Os médicos nem sempre
receitaram o remédio de forma adequada, enquanto muitos pacientes não respeitam
a dosagem receitada, usam as sobras para se automedicar ou jogam no meio
ambiente.
"Não se deve descartar os
antibióticos na pia, no lixo ou no vaso sanitário", diz a diretora Flávia
Rossi, do Serviço de Microbiologia do Hospital das Clínicas de São Paulo. Em
contato com as bactérias do solo, rios e mares, esses resíduos favorecem o
aparecimento de micro-organismos resistentes. "A recomendação é entregar o
que sobrou a farmácias que ofereçam programas de coleta."
Flávia, que também é
infectologista do Grupo de Vigilância Microbiana da OMS, acompanhou os
resultados de recentes estudos no Rio de Janeiro que comprovam a contaminação
das águas da Bahia de Guanabara por superbactérias. As mais resistentes, no entanto,
se proliferam dentro dos hospitais.
No ano passado, a Secretaria
de Saúde do Estado de São Paulo identificou 5.067 micro-organismos resistentes
em 343 unidades de saúde, quase sempre em UTIs (Unidades de Terapia Intensiva)
adultas.
Mário Bittencourt/UOL
Superbactérias se desenvolvem
especialmente em ambiente hospitalar
No Brasil, as bactérias
carbapenens são as que mais assustam as autoridades. Seus três tipos são
dificilmente tratados com antibióticos. A mais temida é a Acinetobacter.
"Quando ela é identificada no Brasil, há de 60% a 80% de chance de falha farmacêutica",
estima Flávia Rossi.
O resultado é que os pacientes
passam mais tempo internados, os gastos hospitalares disparam e os índices de
mortalidade vão junto.
Antibiótico na pecuária
Muitas bactérias se tornam
resistentes devido ao uso de antibióticos na cadeia alimentar: 70% do consumo
da droga se dá no agronegócio. Nas plantações, aplica-se antifúngico; nos
animais, o antibiótico protege de doenças e aumenta a quantidade de gado
disponível.

• _Tarefa_: Reproduza o texto sobre superbactérias e uso de antibióticos por inteiro, sem nenhuma alteração. Baseie-se somente no texto.

• _Dados exibidos_:
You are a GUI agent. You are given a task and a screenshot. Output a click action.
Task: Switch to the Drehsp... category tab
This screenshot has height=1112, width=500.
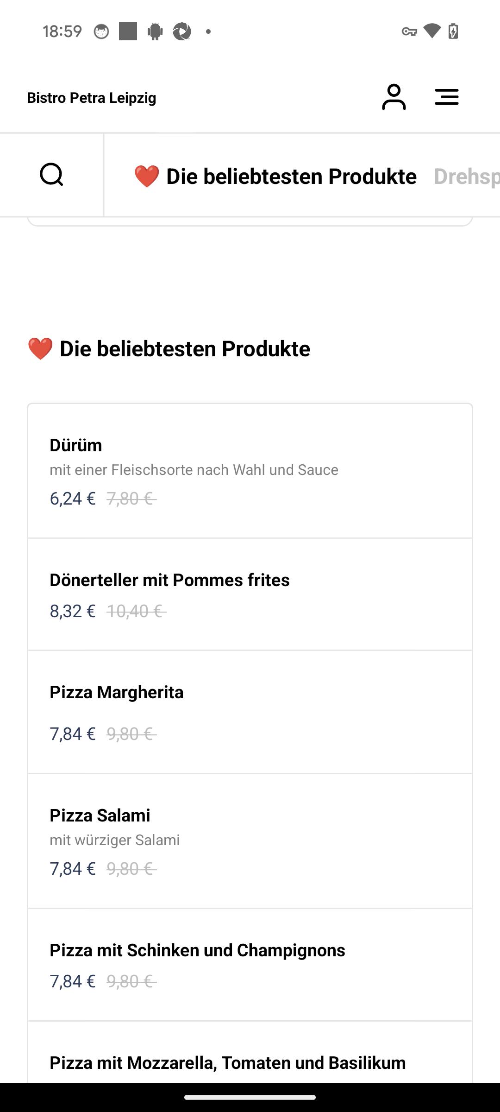click(467, 177)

• _Resposta_:
Os médicos nem sempre
receitaram o remédio de forma adequada, enquanto muitos pacientes não respeitam
a dosagem receitada, usam as sobras para se automedicar ou jogam no meio
ambiente.
"Não se deve descartar os
antibióticos na pia, no lixo ou no vaso sanitário", diz a diretora Flávia
Rossi, do Serviço de Microbiologia do Hospital das Clínicas de São Paulo. Em
contato com as bactérias do solo, rios e mares, esses resíduos favorecem o
aparecimento de micro-organismos resistentes. "A recomendação é entregar o
que sobrou a farmácias que ofereçam programas de coleta."
Flávia, que também é
infectologista do Grupo de Vigilância Microbiana da OMS, acompanhou os
resultados de recentes estudos no Rio de Janeiro que comprovam a contaminação
das águas da Bahia de Guanabara por superbactérias. As mais resistentes, no entanto,
se proliferam dentro dos hospitais.
No ano passado, a Secretaria
de Saúde do Estado de São Paulo identificou 5.067 micro-organismos resistentes
em 343 unidades de saúde, quase sempre em UTIs (Unidades de Terapia Intensiva)
adultas.
Mário Bittencourt/UOL
Superbactérias se desenvolvem
especialmente em ambiente hospitalar
No Brasil, as bactérias
carbapenens são as que mais assustam as autoridades. Seus três tipos são
dificilmente tratados com antibióticos. A mais temida é a Acinetobacter.
"Quando ela é identificada no Brasil, há de 60% a 80% de chance de falha farmacêutica",
estima Flávia Rossi.
O resultado é que os pacientes
passam mais tempo internados, os gastos hospitalares disparam e os índices de
mortalidade vão junto.
Antibiótico na pecuária
Muitas bactérias se tornam
resistentes devido ao uso de antibióticos na cadeia alimentar: 70% do consumo
da droga se dá no agronegócio. Nas plantações, aplica-se antifúngico; nos
animais, o antibiótico protege de doenças e aumenta a quantidade de gado
disponível.